Insulin Resistance in Lean Black Women
Even Normal-Weight Black Women May Have Diabetes, Heart Disease Risk
June 26, 2006 -- Insulin resistance -- a risk factor for diabetes and heart disease usually seen in obese people -- is surprisingly common among lean, black women.
The finding surprises Jorge Calles-Escandon, MD, associate professor of endocrinology at Wake Forest University. His research team measured insulin resistance in more than 1,600 black, Hispanic, and white Americans.
"We saw that if you are an obese African-American or an obese Mexican-American, you have about the same rate of insulin resistance as an obese Anglo-American," Calles-Escandon tells WebMD. "But when we took a look at the lean group, I couldn't believe it. The lean African-American cohort -- most strikingly, the lean African-American women -- had quite a bit more insulin resistance than lean people in either of the other two groups."
Calles-Escandon's colleague, Jennifer Wolfgang, DO, presented the findings at the annual ENDO 2006 meeting of The Endocrine Society, held in Boston.

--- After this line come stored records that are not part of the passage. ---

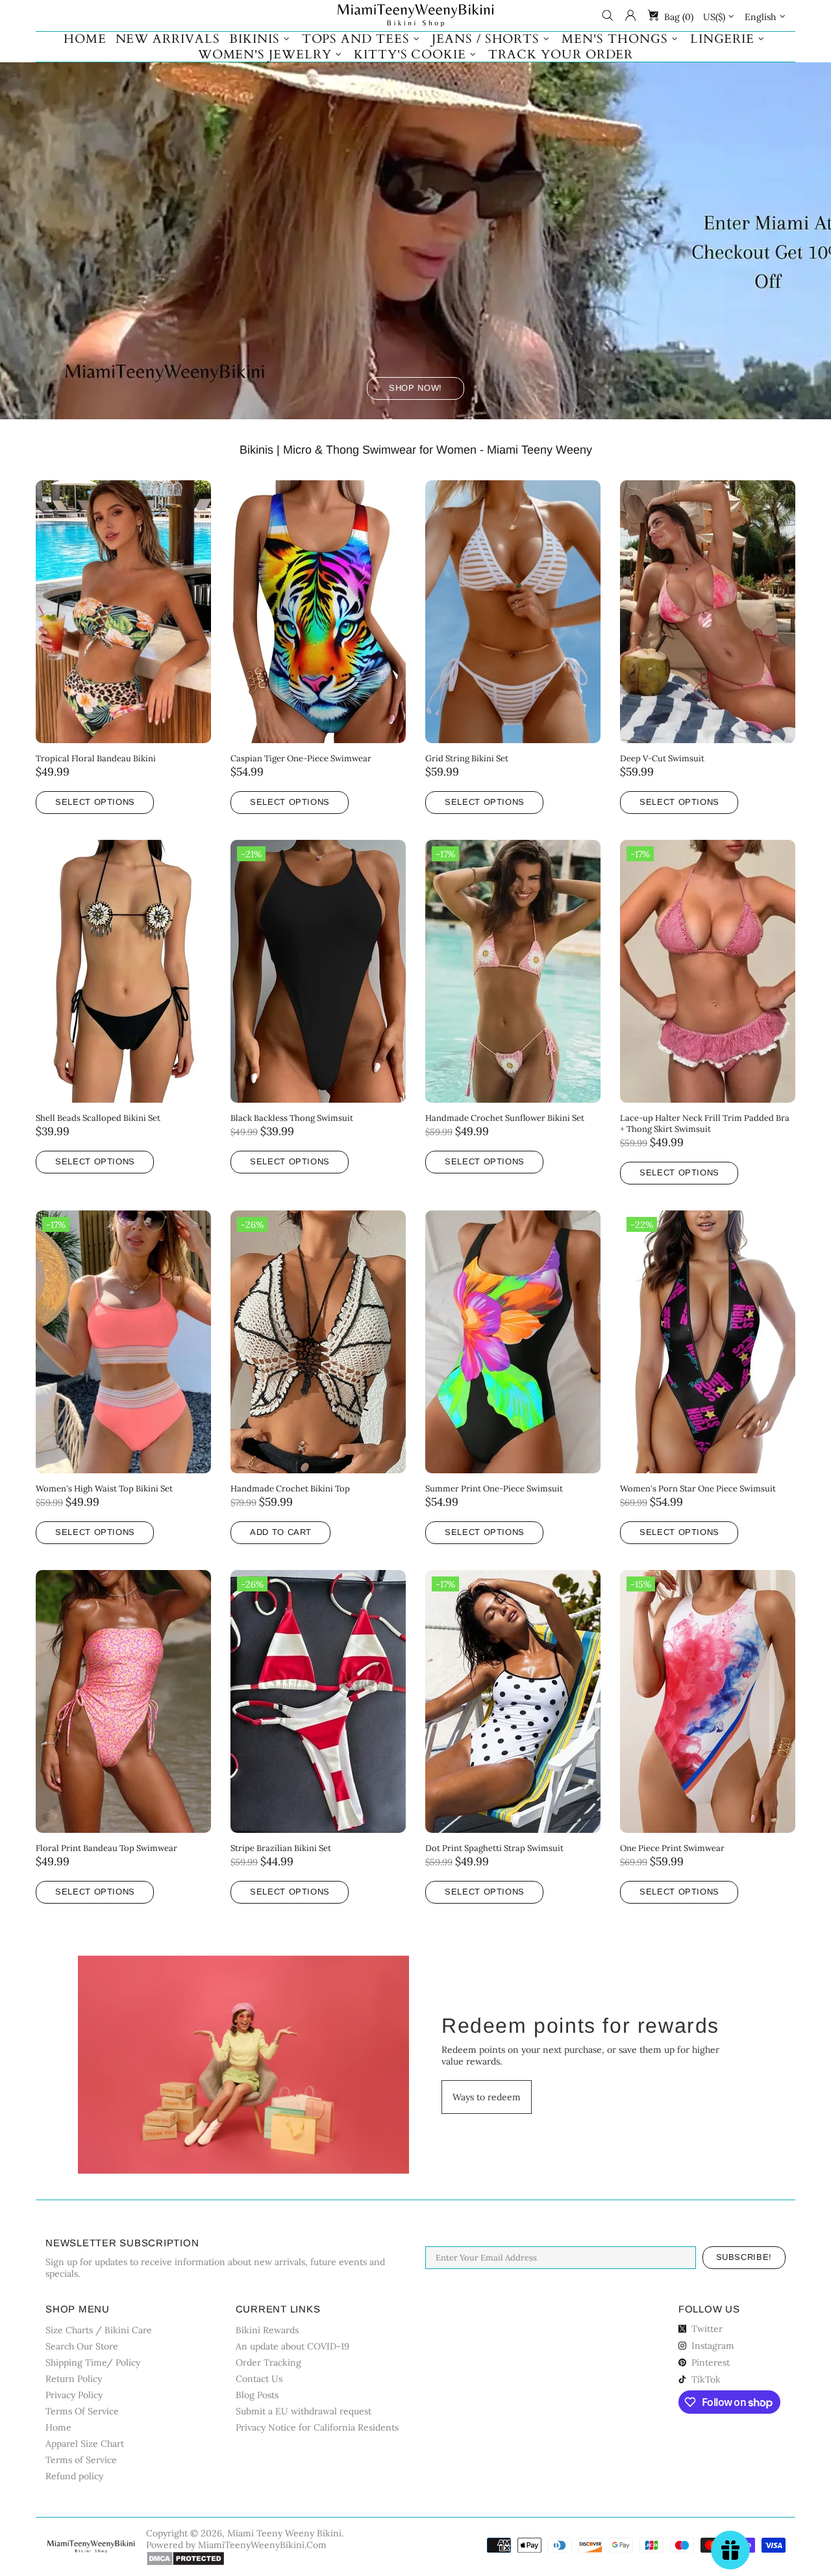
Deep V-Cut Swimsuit (662, 758)
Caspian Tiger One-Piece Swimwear (300, 758)
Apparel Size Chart (84, 2443)
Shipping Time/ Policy (92, 2362)
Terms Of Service (82, 2411)
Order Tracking (268, 2362)
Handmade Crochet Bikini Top (290, 1488)
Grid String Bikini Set (466, 758)
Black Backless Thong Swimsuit (291, 1117)
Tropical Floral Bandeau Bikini (96, 758)
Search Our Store (81, 2346)
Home (58, 2427)
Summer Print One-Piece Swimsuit (494, 1488)
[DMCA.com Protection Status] (185, 2558)
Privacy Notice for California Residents (317, 2427)
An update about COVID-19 (292, 2346)
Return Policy (73, 2379)
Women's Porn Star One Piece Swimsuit (698, 1488)
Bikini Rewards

African-Americans May Have Special Diabetes Risk
Insulin resistance isn't a good thing. An essential hormone, insulin helps the cells of the body take in the sugar they need for fuel. As cells become resistant to insulin, the body struggles to compensate. The pancreas makes more insulin, but resistance increases. The end result of this vicious cycle is skyrocketing blood sugar and diabetes.
Obesity -- a body mass index (BMI) of 30 or more -- is a major risk factor for insulin resistance. But it's clearly not the only one -- especially for African-American women.
One person not surprised by these findings is S. Sethu Reddy, MD, chair of endocrinology, diabetes, and metabolism at The Cleveland Clinic.
"We already have some hint of this internationally," Reddy tells WebMD. "Asians and East Indians are much more insulin resistant at lower body mass than Europeans. In those cultures, a BMI of over 22 is considered overweight [as opposed to a BMI of 25-29.9 for Americans]. Their risk of diabetes and insulin resistance goes up at that level."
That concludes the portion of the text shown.